### DAFTAR PERMINTAAN
1. Jawablah pertanyaan berikut berdasarkan teks tentang pemulangan fosil koleksi Dubois:
(a) Di museum mana upacara serah terima fosil itu berlangsung?
(b) Berapa kira-kira jumlah artefak fosil dalam koleksi tersebut?
(c) Pada tahun berapa Eugene Dubois menemukan fosil-fosil itu di Trinil?
2. Lanjutkan teks tentang pemulangan fosil koleksi Dubois mulai dari kalimat terakhirnya.

### PETIKAN TEKS
Pemerintah Indonesia melalui Kementerian Kebudayaan mengumumkan kepulangan fosil bersejarah koleksi Eugene Dubois dari Kerajaan Belanda. Repatriasi puluhan ribu spesimen fosil ini termasuk tulang-belulang fosil Homo erectus.
Pengembalian fosil bersejarah koleksi Eugene Dubois secara langsung dari Pemerintah Belanda kepada Indonesia dilakukan dalam upacara serah terima di Museum Naturalis, Leiden, Belanda, pada akhir September 2025. Koleksi bersejarah ini terdiri dari sekitar 28.000 artefak fosil yang ditemukan Eugene Dubois di Trinil pada tahun 1891–1892.
Pemulangan koleksi Dubois yang selama lebih dari seabad tersimpan di Leiden ini bukan sekadar berita diplomatik atau prestasi teknokratis. Ia adalah momentum reflektif yang menyentuh lapisan terdalam kesadaran kita sebagai bangsa (Harian Kompas, 2/10/2025)

### DATA YANG DITAMPILKAN
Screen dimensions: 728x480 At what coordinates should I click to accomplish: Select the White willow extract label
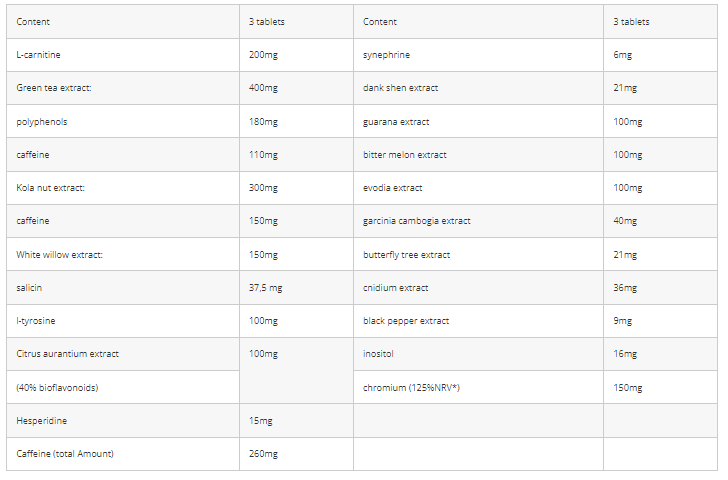point(59,254)
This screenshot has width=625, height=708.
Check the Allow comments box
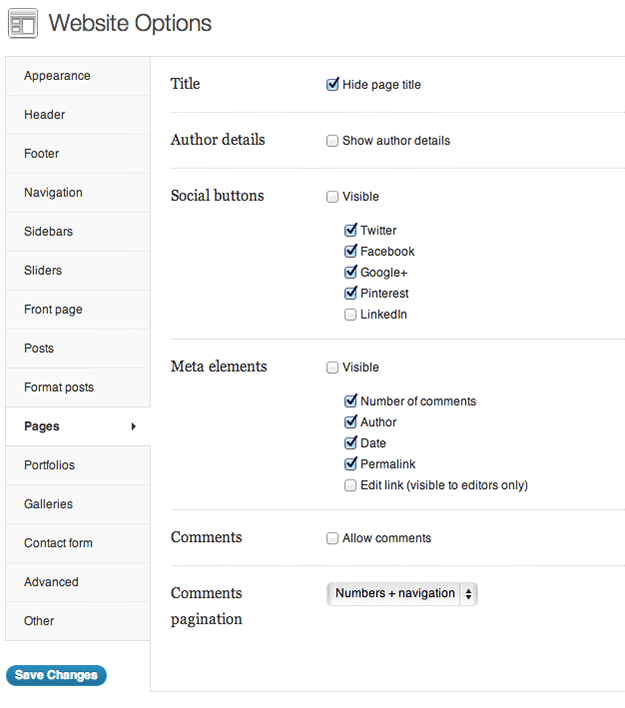point(332,538)
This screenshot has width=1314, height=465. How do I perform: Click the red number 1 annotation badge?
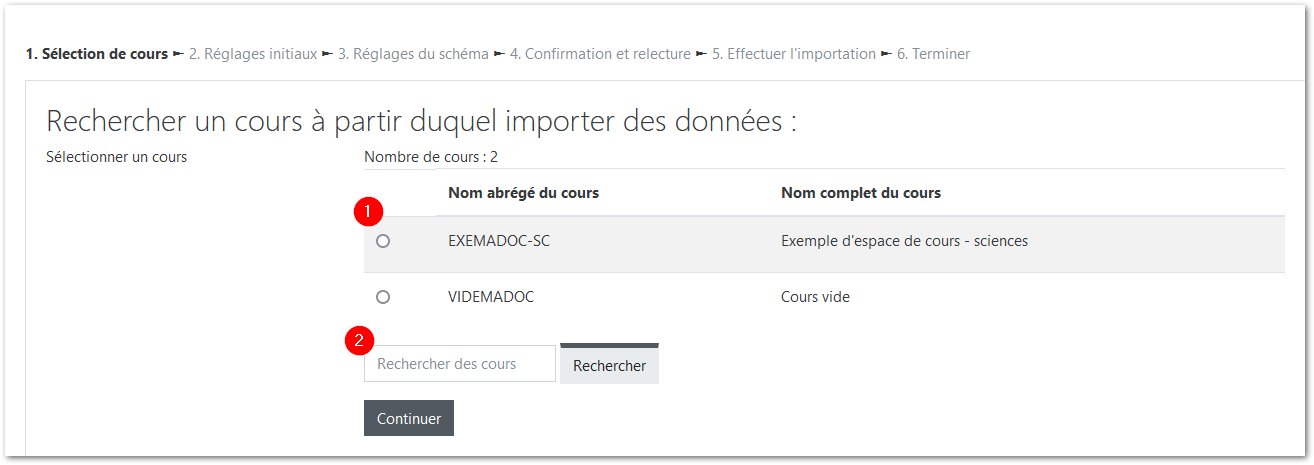[x=370, y=211]
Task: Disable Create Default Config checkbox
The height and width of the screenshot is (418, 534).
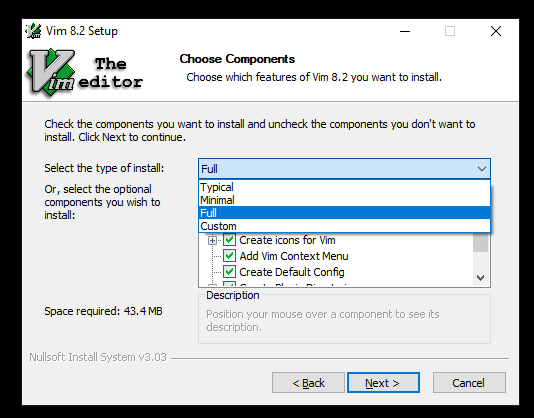Action: tap(229, 272)
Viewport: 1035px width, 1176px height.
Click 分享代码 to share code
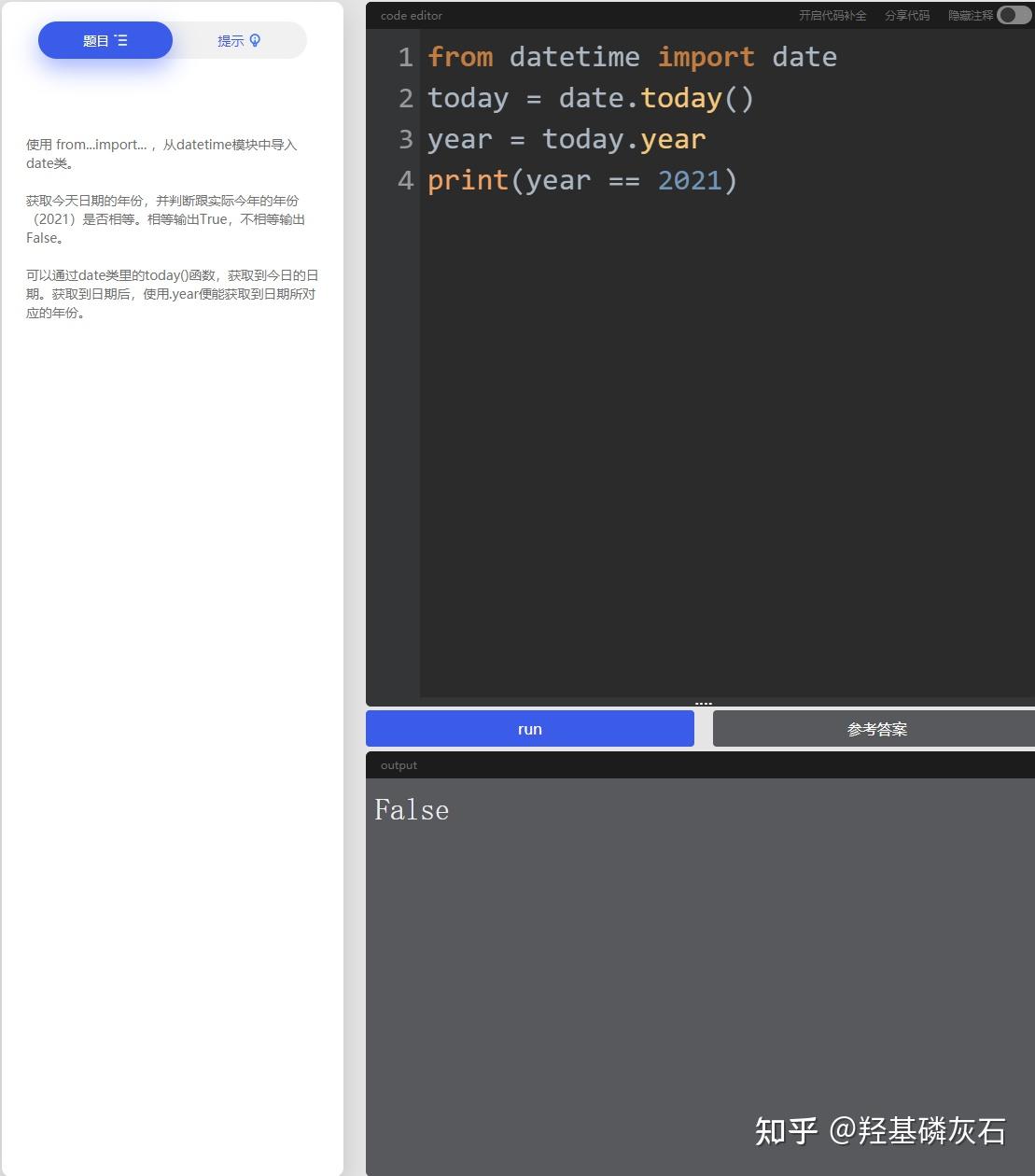pyautogui.click(x=906, y=15)
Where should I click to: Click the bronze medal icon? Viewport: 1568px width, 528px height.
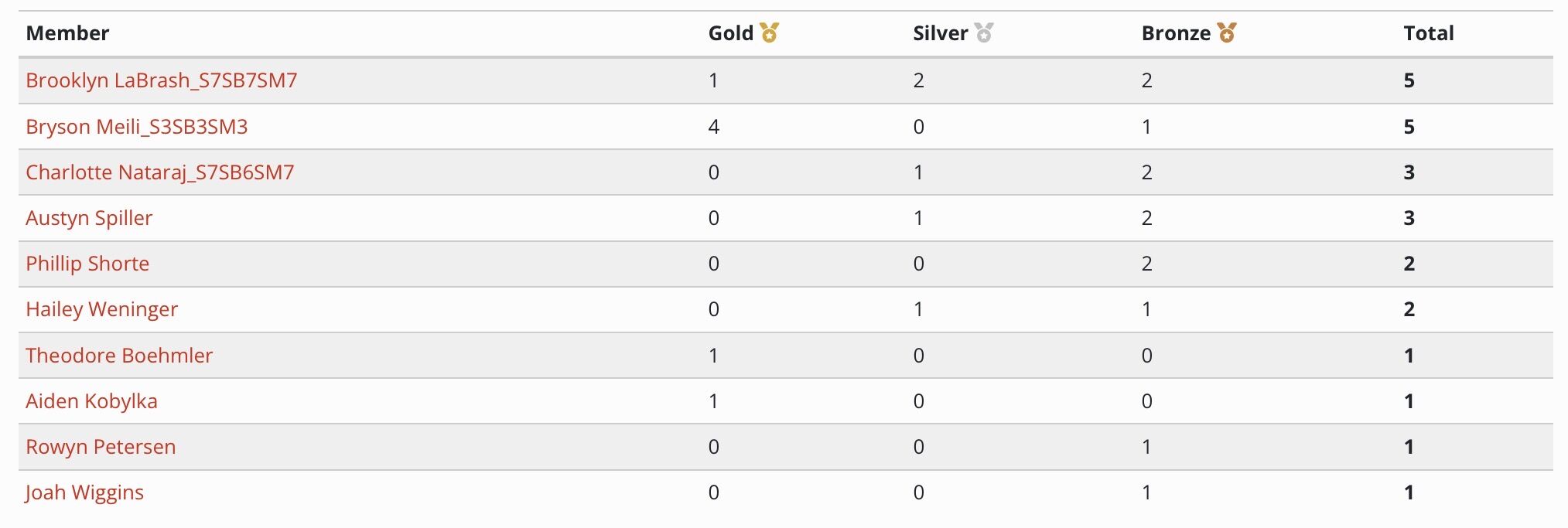pos(1227,32)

### JAWABAN TERTULIS
1.
(a) Museum Naturalis di Leiden, Belanda.
(b) Sekitar 28.000 artefak fosil.
(c) Pada tahun 1891–1892.

2.
Fosil itu bukan hanya serpihan tulang yang membuktikan jejak evolusi manusia, melainkan cermin bagi bangsa ini untuk merenungkan relasi kita dengan asal-usul, dengan tanah yang kita pijak, dan dengan kemanusiaan universal yang terus diuji di masa penuh kegaduhan sosial, politik, dan ekologis ini.
Pertanyaannya kemudian, apa arti kepulangan Homo erectus bagi kita? Apakah ia hanya menjadi koleksi baru di museum, atau bisa menjadi penanda kesadaran kolektif tentang sejarah dan masa depan? Pertanyaan ini penting, karena repatriasi Dubois hanya akan bermakna bila mampu menumbuhkan refleksi kemanusiaan yang melampaui seremonial.
Kesadaran Asal-usul
Filsuf Jerman Karl Jaspers dalam The Origin and Goal of History (1953) menyinggung gagasan tentang “masa aksial”, yaitu momen ketika manusia sadar akan dirinya, menatap asal-usul dan menafsir arah peradabannya. Kepulangan fosil Homo erectus dapat kita baca sebagai “masa aksial” baru. Kita diingatkan bahwa bangsa ini bukan hanya lahir dari 1945 atau dari narasi kolonial yang kita lawan, melainkan dari jejak purba yang telah ribuan tahun melekat di tanah ini.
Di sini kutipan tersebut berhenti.